Jenny and Helen in 2012
  Then, in 2001, Jenny Lee began a successful search for her twin sister, Helen, and the two have been inseparable ever since.
 Together they searched out all the convoluted details of their family, found another sister who did not want contact, discovered who the father was for each child, and pieced together Mercia's distorted life.

Update on the twins:
Helen became a nurse, then trained as a psychotherapist and hypnotherapist.  She is now retired, has a husband and two children.
Jenny Lee was a professional golfer in Europe.  She has a husband and three children and breeds dogs.

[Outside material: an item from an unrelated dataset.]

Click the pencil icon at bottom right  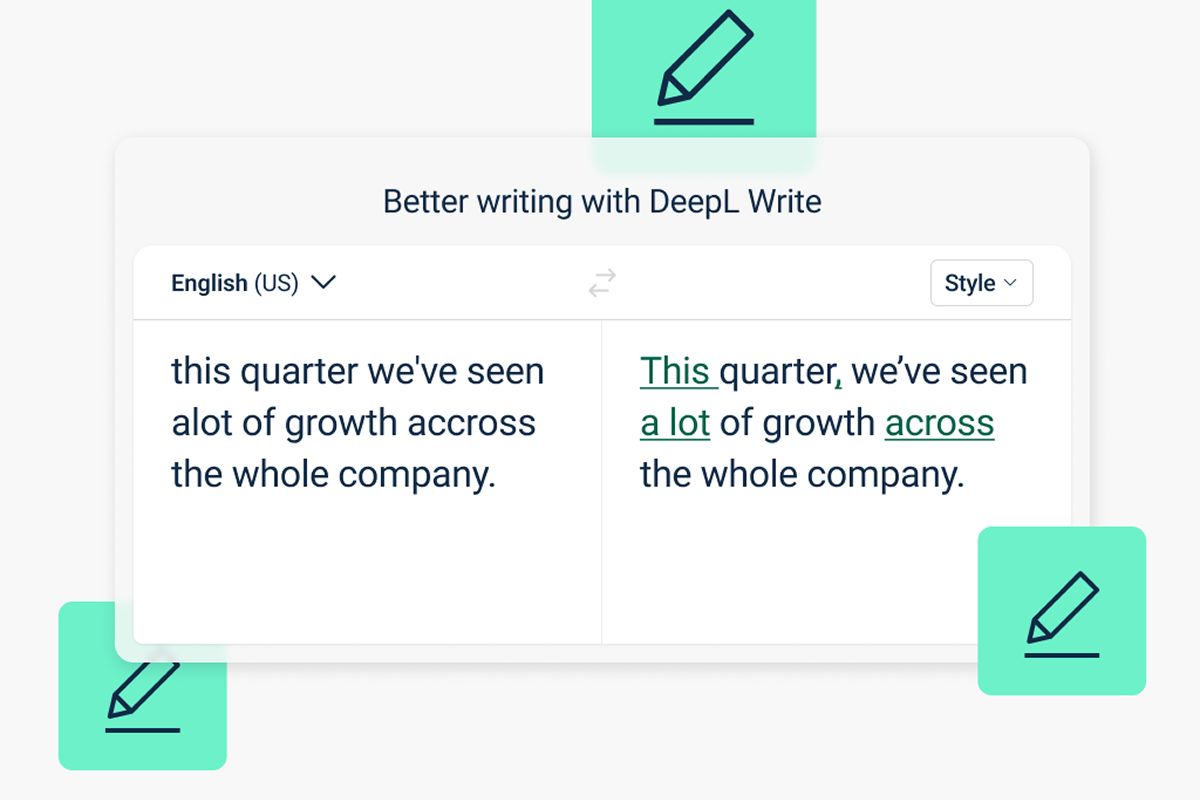coord(1061,612)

   This book is very well written, alternating between Helen and Jenny Lee.  I wondered at the consistency of the writing, but then I discovered the secret on the title page- a ghost writer (Jacqui Buttriss).  A most interesting biography.

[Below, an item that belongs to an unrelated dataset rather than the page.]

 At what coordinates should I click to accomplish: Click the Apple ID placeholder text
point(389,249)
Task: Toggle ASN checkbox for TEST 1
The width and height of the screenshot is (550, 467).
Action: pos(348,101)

Wednesday, 1 November 2017

book covers

   I am fascinated with the covers of books.  I think that  a really good book cover 'invites' you into the book.  It should give you the 'flavour' of the book.  I am often convinced to read a book because of the cover.
  I read "Blindness" many years ago completely because of the cover. I saw it at a book store, bought it and read it immediately. The cover told me that the novel was about serious visual confusion.  But it was also about social and moral blindness with religious symbolism.  A fascinating novel! I am grateful that the cover pulled me in!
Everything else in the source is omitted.